Pregnancy ensues a different normal physiology. This changed physiology adds to the vulnerability of mother to trauma. Treating two lives in one patient adds to the responsibility of the treating physician and increases the anxiety of both the patient and the physician. Incidence of trauma in pregnancy amounts to 6 to 7 % with leading cause being motor vehicle accident. The incidence increases with increasing gestation. This article reviews the incidence of maternal trauma, impact of trauma on altered maternal physiology, resuscitation, principles of management, prevention and diagnostic considerations in pregnant trauma patients.

Key words

 pregnancy, trauma, foetal death, Rh, prehospital care, primary survey, secondary survey, radiation

Introduction


Trauma during pregnancy is associated with high foetal mortality and maternal morbidity. The uniqueness of the condition of treating two patients in one increases the responsibility of treating physician and adds on to anxiety of both the victim and the treating physician. However it is important that the stability of mother holds priority.

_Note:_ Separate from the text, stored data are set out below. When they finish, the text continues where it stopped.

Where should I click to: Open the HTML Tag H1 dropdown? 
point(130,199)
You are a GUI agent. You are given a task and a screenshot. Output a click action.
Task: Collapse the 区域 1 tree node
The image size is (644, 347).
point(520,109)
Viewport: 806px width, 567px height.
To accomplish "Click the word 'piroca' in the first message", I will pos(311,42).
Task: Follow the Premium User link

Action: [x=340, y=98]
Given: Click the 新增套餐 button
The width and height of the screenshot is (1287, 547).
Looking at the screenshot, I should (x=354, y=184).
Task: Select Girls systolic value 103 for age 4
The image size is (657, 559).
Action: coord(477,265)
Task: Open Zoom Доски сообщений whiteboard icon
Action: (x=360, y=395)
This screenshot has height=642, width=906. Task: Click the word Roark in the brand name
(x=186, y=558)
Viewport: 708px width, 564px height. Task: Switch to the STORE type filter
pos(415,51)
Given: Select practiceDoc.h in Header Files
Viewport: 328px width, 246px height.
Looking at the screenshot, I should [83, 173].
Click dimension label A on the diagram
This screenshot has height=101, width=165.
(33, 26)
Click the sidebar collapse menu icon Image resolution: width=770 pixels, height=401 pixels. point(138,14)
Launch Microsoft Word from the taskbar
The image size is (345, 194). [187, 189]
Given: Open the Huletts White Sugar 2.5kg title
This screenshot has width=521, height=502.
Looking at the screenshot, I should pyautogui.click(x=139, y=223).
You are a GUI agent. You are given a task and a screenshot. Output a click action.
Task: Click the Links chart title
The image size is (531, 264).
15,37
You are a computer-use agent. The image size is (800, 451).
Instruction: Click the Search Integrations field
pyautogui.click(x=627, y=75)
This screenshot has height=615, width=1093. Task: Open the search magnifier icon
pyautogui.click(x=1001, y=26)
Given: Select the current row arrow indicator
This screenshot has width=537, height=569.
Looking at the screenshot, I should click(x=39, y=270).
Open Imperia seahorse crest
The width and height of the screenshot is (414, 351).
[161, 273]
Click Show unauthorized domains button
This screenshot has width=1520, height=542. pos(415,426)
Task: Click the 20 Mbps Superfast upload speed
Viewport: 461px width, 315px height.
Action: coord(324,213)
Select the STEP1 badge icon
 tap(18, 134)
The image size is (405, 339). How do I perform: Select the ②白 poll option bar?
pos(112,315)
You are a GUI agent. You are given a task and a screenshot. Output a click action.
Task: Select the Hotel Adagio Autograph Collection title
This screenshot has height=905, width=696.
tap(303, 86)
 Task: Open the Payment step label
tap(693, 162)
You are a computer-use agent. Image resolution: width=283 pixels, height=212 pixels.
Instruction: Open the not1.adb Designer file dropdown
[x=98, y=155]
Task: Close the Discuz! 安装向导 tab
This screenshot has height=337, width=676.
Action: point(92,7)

Occurrence of trauma in pregnancy occurs in upto 7% of all pregnancies. The number is still underestimated as many pregnancies are undiagnosed in first trimester. The incidence is maximum in third trimester. Motor vehicle crashes are the major cause of maternal trauma during pregnancy accounting for 55% of trauma followed by falls (22%), assaults (22%) and burns (1%) [1]. Trauma accounts for 6 to 75% of deaths in pregnant females. The leading cause of mortality in these is head injury and haemorrhagic shock. Obstetric trauma has been associated with risk factors such as young age, alcohol use, drug use and domestic violence [2-6]. Some studies have found pregnancy to be itself a risk factor for trauma [7,8].

Foetal death in first trimester is related to maternal hypotension leading to uterine hypoperfusion [9]. Deaths in the next two trimesters are due to direct trauma to the uterus. 11% of the foetal deaths are due to maternal deaths. 82% are related to motor vehicle accidents, while rest are accountable to firearm injuries and falls (6 & 3 %) [10]. Foetal deaths has been amounted as 60 % in major trauma to pregnant female and is as high as 80% in presence of maternal shock [11].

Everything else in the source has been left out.